Exercise directions >>
Scan the records for the line containing "Expand the 惯用脚 dropdown showing 右脚"; extract it and all later lines, verbatim, through the end, and nothing before it.

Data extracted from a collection

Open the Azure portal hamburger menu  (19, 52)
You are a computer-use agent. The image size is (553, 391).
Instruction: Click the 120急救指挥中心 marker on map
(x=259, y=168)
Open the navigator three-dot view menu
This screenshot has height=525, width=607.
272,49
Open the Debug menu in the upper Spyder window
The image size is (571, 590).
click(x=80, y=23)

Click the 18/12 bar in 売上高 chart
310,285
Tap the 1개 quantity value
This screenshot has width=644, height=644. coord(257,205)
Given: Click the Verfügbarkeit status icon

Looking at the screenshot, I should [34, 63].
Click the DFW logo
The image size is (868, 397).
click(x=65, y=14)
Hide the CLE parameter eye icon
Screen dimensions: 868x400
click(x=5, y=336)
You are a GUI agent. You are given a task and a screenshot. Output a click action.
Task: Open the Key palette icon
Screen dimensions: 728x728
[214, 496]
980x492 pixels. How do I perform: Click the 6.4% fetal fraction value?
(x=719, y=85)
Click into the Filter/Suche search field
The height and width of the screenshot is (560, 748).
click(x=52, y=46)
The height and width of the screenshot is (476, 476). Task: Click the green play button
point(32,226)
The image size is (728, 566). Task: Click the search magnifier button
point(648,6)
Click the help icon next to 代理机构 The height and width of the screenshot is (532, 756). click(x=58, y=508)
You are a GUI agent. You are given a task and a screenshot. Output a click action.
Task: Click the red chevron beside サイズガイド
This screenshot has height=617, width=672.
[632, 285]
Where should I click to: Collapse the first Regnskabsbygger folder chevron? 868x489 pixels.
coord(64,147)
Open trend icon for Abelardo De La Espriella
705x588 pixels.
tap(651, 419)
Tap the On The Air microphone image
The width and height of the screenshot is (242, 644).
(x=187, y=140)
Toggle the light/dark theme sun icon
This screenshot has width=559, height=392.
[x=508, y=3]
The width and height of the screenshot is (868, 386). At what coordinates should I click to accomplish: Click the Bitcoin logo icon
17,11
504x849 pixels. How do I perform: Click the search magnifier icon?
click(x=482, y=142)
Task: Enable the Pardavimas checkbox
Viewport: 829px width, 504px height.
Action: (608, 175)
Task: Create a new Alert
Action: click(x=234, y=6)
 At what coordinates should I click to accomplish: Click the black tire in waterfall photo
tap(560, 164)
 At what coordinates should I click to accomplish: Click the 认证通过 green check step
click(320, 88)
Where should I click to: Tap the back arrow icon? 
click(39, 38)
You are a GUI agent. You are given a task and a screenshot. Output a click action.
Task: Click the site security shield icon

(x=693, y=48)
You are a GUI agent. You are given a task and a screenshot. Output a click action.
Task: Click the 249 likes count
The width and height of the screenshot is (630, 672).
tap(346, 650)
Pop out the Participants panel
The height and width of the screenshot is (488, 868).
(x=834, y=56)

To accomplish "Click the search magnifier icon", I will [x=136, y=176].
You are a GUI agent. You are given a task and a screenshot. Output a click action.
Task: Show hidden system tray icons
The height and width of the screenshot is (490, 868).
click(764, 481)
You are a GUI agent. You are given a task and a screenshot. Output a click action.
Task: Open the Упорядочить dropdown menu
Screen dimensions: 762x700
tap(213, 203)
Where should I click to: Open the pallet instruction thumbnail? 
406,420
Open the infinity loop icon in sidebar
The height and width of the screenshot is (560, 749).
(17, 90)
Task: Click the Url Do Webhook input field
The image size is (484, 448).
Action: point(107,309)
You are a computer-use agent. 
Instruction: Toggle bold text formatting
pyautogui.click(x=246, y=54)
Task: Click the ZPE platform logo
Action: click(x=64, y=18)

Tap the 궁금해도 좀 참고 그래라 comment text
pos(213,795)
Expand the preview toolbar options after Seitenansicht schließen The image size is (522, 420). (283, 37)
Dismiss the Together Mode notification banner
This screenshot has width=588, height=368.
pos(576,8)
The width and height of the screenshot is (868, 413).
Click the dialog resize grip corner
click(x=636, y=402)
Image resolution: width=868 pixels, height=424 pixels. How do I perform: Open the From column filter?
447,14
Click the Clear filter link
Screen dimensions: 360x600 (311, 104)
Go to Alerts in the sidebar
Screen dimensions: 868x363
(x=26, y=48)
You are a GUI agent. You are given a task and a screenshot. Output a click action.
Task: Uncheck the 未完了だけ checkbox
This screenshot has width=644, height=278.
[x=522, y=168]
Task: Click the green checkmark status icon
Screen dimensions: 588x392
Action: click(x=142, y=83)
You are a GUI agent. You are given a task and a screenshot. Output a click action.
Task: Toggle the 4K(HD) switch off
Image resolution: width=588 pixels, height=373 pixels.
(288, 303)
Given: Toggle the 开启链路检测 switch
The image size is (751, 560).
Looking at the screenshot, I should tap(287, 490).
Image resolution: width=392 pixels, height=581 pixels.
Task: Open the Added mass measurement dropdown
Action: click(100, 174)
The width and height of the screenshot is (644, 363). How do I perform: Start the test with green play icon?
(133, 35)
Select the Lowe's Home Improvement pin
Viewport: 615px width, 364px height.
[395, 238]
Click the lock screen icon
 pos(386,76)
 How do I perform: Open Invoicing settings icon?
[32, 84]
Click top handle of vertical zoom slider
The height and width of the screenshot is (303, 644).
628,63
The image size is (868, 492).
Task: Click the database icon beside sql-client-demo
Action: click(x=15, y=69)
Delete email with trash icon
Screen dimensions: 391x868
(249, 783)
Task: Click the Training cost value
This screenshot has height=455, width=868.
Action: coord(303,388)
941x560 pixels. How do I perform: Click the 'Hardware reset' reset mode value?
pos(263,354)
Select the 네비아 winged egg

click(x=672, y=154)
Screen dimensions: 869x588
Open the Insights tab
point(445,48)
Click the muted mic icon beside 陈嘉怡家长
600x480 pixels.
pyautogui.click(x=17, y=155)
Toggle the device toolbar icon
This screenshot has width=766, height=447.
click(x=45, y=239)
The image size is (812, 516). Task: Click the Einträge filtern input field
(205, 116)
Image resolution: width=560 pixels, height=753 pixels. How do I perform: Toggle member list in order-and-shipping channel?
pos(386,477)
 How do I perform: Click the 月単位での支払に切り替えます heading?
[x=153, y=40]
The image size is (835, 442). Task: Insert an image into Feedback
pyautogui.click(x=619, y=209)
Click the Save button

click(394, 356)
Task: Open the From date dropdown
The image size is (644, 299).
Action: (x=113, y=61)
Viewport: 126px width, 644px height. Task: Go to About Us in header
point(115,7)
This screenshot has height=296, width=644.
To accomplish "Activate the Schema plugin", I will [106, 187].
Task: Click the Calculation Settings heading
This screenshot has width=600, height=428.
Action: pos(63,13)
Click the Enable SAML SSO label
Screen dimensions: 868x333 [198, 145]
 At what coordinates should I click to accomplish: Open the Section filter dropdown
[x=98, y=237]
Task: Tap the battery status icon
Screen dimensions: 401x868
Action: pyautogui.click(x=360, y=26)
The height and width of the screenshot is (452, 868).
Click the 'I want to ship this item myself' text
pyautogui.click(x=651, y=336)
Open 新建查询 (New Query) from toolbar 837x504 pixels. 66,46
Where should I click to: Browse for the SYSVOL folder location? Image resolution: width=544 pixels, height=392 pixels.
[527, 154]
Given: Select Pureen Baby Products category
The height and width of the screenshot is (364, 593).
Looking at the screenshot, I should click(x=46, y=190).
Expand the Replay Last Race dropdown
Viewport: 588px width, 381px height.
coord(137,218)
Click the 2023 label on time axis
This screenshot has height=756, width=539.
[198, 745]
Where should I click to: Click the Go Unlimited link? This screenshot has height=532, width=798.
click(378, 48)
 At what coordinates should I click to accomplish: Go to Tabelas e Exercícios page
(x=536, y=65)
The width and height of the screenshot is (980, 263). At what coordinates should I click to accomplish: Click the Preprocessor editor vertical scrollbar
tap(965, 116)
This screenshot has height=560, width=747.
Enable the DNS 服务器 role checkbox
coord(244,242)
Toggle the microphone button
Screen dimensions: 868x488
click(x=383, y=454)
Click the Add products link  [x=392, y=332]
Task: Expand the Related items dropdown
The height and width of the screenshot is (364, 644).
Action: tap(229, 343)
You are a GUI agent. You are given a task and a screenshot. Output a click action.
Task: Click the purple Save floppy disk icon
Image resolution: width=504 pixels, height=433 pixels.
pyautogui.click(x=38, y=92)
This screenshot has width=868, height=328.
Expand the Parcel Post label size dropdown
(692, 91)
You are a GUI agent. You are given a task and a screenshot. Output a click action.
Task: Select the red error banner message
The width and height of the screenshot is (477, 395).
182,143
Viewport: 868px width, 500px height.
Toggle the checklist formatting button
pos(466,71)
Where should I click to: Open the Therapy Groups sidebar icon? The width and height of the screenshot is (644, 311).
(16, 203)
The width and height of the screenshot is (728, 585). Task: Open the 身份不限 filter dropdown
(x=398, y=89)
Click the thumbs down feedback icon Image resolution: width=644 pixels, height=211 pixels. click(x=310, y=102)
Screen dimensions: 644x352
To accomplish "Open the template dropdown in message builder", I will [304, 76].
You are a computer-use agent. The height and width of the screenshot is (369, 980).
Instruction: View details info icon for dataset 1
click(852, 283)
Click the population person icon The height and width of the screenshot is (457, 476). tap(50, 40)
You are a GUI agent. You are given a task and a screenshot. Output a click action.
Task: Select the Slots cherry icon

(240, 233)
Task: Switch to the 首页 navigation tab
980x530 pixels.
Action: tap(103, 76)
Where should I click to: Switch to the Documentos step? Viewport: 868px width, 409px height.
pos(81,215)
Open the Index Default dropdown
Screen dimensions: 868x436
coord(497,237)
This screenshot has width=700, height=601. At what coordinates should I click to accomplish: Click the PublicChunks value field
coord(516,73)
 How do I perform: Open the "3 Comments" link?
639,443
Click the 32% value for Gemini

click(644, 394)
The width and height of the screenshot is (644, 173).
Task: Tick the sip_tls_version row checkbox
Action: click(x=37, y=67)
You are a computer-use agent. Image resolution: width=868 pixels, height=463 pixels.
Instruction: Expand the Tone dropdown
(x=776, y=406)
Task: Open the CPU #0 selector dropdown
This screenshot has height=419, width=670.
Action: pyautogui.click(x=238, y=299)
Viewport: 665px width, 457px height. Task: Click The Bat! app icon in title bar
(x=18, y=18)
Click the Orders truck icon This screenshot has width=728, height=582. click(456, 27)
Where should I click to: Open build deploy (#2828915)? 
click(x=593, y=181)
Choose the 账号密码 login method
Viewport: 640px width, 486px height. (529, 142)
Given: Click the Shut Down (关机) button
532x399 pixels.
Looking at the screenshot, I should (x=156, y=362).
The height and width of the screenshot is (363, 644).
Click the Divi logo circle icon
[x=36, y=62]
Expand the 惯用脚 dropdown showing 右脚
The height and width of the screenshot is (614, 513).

Solution for this task >>
Expand the 惯用脚 dropdown showing 右脚
The height and width of the screenshot is (614, 513).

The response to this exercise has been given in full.